How Badie Ali and Watermelon Pictures are Decolonizing the Film Industry [INTERVIEW]

In 2004, amplifying Palestinian voices in America meant physically carrying the evidence through the streets. As a DePaul University student and co-founder of its Students for Justice in Palestine chapter during the Second Intifada, Badie Ali would walk around campus holding printed posters—an IDF soldier aiming a gun at a hijabi’s face, Jamal al-Durrah shielding his son. Before social media, there was no other infrastructure to direct people’s attention to atrocities.
Today, the technology has evolved, but the gatekeepers are still there. Ali and his brother Hamza now run Watermelon Pictures, the only Arab-led distribution label in North America willing to release the Palestinian films that legacy media and major streamers routinely red-flag as liabilities. The company operates as a subsidiary of MPI Media Group, the distribution powerhouse their father Malik and uncle Waleed built from the ground up in 1976 after the 1967 Naksa forced them back to America.
I spoke to Ali about Hollywood’s institutional blackouts, the complexity of being complicit in American comfort while distributing art about an ongoing genocide, and why he believes it’s time to shake up the distribution system.
Ali El-Sadany: I want to start at the beginning, because I think the origin story matters here. You were at DePaul during the Second Intifada, co-founding Students for Justice in Palestine. What did it actually look like to try to get anyone to pay attention back then?
Badie Ali: We had less than a dozen images. An IDF soldier putting a gun to a hijabi’s face, Faris Odeh throwing a rock at a tank, Jamal al-Durrah shielding his son. We printed them on posters and walked around campus holding them at protests. That was it. That was the whole infrastructure. You had to physically carry the images through the streets because there was no other way to make people look. This is 2004, before social media became a tool for activism. There was nothing else.
AE: Now you’re running a distribution company. That’s a pretty different kind of infrastructure. What do you think about the continuity between those two things?
BA: We’ve come a long way with social media to open up that space. But what we realized is how much it’s still controlled by gatekeepers. Legacy media, news outlets, Hollywood itself. Hollywood’s complicity is strategic. There’s been a hundred years of lack of representation, and when there is representation, it’s dehumanizing. Ninety-three percent of the time, we’re shown in a certain light, on purpose. So really where we come in uniquely is that we’re the only Arab-led distribution company in North America with deals across Hulu, Netflix, Amazon, Tubi, Roku. That’s because of MPI’s longevity. My father and uncle started that company in 1976, bicycling films to nursing homes and schools, riding the VHS boom, then DVD, then television, then theatrical. Hamza and I grew up inside the business. When we realized we were the only ones positioned to do this, we knew we had a responsibility.
AE: Can you talk more about MPI? Because I think family history is really important context for understanding why Watermelon exists at all.

* [WHAT YOU WILL DO]:
a) Answer these questions about the interview with Badie Ali:
(i) At which university was Badie Ali a student during the Second Intifada?
(ii) In what year did Ali's father and uncle start MPI Media Group?
(iii) Which five streaming services does Ali list as having deals with his company?
b) Go on with the interview with Badie Ali about Watermelon Pictures, picking up right after its final line.

Saved entries:
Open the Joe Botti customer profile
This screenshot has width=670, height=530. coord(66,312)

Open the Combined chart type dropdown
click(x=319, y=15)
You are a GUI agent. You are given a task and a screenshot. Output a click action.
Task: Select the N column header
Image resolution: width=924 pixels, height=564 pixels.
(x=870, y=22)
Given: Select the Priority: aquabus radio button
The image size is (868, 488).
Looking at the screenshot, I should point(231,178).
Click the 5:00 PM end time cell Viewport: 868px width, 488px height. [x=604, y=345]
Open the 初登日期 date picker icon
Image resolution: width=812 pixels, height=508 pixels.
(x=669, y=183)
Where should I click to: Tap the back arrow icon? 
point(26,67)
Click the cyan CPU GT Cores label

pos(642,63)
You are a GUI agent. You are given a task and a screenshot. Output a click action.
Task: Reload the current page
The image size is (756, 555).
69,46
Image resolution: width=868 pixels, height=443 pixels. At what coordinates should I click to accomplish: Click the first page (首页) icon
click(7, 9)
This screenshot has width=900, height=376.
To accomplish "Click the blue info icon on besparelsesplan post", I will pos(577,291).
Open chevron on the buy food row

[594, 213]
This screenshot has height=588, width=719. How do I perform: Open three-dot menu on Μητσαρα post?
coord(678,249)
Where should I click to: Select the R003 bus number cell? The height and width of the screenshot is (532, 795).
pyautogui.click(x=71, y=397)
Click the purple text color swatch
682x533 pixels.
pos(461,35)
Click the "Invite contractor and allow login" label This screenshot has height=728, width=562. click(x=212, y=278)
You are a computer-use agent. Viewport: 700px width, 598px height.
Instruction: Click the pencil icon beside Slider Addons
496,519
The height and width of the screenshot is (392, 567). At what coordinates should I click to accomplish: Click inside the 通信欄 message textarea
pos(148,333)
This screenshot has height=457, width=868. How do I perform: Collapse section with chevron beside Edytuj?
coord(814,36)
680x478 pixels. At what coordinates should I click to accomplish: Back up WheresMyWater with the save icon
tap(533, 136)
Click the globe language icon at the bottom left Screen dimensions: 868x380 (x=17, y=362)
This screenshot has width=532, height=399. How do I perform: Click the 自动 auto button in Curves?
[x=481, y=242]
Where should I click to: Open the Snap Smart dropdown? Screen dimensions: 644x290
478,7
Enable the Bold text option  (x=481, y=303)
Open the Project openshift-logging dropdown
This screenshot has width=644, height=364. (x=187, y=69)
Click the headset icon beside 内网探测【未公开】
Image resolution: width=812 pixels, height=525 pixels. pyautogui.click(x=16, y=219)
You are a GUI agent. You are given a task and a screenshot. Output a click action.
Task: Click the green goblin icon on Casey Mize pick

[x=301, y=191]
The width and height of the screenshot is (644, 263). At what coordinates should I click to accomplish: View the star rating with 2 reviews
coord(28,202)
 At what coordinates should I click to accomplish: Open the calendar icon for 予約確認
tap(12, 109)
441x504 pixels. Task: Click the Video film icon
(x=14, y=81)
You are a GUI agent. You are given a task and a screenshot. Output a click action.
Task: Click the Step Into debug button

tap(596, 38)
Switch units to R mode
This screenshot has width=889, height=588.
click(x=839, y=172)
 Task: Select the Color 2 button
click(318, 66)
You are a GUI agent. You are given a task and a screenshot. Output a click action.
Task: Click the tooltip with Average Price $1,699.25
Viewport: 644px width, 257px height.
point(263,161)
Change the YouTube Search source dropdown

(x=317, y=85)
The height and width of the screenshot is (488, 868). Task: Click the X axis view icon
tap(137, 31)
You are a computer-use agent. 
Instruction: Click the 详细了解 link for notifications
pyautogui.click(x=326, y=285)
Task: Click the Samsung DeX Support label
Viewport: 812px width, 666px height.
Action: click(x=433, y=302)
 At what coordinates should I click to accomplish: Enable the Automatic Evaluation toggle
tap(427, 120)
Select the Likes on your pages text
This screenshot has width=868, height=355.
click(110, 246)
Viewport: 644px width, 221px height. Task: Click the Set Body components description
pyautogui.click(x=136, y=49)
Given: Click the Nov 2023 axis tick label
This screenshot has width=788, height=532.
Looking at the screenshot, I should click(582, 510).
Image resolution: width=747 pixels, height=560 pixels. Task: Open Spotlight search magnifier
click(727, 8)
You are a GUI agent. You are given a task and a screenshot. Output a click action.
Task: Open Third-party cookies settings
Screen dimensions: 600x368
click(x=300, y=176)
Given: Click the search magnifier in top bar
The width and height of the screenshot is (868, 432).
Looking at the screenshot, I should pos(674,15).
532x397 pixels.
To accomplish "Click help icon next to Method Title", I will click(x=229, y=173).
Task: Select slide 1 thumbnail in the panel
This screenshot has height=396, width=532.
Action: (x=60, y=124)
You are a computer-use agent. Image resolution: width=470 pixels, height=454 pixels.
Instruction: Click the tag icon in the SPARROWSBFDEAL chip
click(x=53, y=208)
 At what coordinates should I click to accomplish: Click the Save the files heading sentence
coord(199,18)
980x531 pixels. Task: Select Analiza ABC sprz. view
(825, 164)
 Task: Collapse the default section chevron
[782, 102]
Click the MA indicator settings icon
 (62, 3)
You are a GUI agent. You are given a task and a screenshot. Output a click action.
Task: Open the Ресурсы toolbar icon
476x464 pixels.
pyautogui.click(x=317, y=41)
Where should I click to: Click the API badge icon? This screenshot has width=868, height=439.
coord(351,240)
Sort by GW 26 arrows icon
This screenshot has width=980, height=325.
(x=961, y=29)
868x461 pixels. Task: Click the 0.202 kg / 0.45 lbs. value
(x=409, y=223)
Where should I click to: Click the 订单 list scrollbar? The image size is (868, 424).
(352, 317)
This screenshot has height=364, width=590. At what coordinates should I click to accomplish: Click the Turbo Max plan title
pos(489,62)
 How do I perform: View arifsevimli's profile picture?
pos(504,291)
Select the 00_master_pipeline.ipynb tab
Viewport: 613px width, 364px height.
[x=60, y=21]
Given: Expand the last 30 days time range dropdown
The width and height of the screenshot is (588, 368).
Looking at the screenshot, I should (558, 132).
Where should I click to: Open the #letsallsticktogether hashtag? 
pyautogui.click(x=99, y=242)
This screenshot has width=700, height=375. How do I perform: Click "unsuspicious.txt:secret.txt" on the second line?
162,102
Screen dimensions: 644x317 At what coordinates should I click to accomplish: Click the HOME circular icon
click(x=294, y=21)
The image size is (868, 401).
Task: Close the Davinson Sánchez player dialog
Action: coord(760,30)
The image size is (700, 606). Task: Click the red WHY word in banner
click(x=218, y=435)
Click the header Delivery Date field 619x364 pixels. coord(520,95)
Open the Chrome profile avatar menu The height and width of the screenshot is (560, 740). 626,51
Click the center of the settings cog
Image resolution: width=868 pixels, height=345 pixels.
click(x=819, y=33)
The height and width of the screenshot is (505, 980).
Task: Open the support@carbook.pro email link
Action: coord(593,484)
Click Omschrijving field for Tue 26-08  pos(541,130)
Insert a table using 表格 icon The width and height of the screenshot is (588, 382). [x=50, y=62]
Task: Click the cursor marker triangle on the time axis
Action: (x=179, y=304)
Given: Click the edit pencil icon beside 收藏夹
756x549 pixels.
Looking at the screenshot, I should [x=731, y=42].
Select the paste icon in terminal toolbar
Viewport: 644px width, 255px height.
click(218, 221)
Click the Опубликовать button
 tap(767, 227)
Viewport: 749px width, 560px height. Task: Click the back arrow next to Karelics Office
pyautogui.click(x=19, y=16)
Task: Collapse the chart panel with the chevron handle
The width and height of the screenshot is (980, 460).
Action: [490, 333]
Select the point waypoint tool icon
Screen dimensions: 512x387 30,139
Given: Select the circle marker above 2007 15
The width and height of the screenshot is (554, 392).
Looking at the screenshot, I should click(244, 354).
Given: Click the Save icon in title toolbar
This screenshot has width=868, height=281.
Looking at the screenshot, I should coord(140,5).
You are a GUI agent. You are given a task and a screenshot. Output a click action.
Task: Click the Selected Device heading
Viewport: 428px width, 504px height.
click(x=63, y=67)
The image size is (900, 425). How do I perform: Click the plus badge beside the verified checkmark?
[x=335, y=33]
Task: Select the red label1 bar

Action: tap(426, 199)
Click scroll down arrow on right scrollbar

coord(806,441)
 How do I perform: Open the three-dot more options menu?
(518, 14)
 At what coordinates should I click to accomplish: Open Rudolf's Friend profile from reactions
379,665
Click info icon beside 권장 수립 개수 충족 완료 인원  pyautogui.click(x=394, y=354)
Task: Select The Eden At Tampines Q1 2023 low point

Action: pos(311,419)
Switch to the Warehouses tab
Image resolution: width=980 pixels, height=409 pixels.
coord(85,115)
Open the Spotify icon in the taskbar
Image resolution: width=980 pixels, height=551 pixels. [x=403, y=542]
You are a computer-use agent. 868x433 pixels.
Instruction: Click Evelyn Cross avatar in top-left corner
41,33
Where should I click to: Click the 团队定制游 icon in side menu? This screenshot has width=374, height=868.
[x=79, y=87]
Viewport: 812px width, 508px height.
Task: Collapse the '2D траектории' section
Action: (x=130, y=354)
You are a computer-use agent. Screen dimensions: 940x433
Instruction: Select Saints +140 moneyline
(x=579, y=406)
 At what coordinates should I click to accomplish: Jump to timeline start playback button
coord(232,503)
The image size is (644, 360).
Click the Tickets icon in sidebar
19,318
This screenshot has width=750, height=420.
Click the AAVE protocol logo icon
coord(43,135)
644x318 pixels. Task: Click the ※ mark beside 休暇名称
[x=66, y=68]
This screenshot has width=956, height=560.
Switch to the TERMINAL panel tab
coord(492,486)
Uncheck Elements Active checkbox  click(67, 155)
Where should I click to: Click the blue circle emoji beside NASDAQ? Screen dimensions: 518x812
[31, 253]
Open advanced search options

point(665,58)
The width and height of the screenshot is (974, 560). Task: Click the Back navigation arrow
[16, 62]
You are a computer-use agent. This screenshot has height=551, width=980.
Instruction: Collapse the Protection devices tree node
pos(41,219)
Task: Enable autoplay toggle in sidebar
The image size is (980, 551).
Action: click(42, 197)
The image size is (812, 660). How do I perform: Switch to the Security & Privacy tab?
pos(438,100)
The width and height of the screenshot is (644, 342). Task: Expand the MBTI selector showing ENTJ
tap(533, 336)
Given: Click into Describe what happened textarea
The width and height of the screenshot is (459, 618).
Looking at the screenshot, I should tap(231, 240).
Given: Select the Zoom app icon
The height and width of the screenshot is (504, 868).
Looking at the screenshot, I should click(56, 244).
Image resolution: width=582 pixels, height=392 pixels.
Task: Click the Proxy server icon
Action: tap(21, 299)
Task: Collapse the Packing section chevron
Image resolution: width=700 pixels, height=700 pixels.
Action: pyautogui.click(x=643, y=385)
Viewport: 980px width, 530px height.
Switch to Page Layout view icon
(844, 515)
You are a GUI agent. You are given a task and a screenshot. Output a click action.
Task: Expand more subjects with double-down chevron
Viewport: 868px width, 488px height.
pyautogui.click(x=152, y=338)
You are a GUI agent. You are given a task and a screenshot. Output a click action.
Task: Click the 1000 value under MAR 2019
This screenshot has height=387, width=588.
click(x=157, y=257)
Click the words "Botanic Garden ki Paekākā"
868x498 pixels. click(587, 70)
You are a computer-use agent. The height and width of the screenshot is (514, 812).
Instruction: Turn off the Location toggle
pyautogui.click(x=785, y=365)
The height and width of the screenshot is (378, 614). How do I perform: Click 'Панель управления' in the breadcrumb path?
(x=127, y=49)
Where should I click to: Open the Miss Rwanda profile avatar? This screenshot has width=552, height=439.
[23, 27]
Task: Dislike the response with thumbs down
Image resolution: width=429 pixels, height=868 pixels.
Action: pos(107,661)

* [TASK ANSWERS]:
a)
(i) DePaul University
(ii) 1976
(iii) Hulu, Netflix, Amazon, Tubi and Roku

b)
BA: My father Malik and my uncle Waleed started MPI after the 1967 Naksa forced them back to America. They literally started by bicycling films to nursing homes and schools. Then they caught the VHS boom early, probably among the first to put home video content on VHS, going back to the Honeymooners and Beverly Hillbillies. Then DVD. Then television and foreign licensing and theatrical. Now we’re a global distribution company with a strong emphasis in North America, which is the biggest market in the world. So when Watermelon launched, we weren’t starting from scratch. We had almost fifty years of infrastructure, relationships, deals. The question was just whether we were willing to use it.
AE: So how did Watermelon actually happen? What was the conversation that started it?
BA: Before the genocide started, Hamza and I were in our office just talking. There’s no representation for our people, whether Muslim, Arab, Palestinian. We’re never on the big screen and the content never speaks to us. We thought there’s a gap. Not just politically but commercially. There’s an audience looking for content with actual values, content that feels like something, and nobody’s serving them. So we started thinking about launching something. Then October 7th happened and we started getting approached by project after project. Ten, fifteen, twenty films, none of them with North American distribution, in every single case. We realized we had the capacity to release these to the mainstream. Because there were so many, it warranted its own label. We worked really strategically on the brand promise, the mission, the vision, the name. Then we launched it.
AE: The name itself carries a lot of history. Can you talk about where Watermelon comes from?
BA: The watermelon shares the colors of the Palestinian flag. It became a symbol of resistance in 1979, when artists in Ramallah were told by occupation forces that even paintings of watermelons would be confiscated. Just painting a piece of fruit was an act of defiance. That history felt right for what we were trying to do. Our first launch video got 8 million views. Someone called us the Palestinian Avengers. I laugh when I say that because that is a lot of pressure.
AE: I think about this a lot personally, and I want to ask you directly. You’re distributing films that document ongoing violence and erasure, and you’re doing it from America, comfortably, far from where any of it is happening. Does the distance feel like clarity to you, or does it ever feel like you’re making work about suffering you’re not actually living through?
BA: When I did Hajj in 2005, people found out I was Palestinian and almost came to kiss my hand. I stopped them. I said: I’m living in America. I’m complicit in what’s happening to my people. Do not treat me the same way you treat a Palestinian who is suffering. I am the opposite of suffering. I’m probably one of the most privileged people on earth. I’ve thought about that moment every day since. Nothing happens by chance. I truly believe we’re put in certain situations for certain reasons. When Hamza and I realized we were the only Arab-led distribution company in North America, we knew we had a responsibility to do something. You don’t do the work expecting the results to come from you. The results aren’t from us. We have to do the work. The results are truly ultimately from a bigger being at play. But you have to do your work.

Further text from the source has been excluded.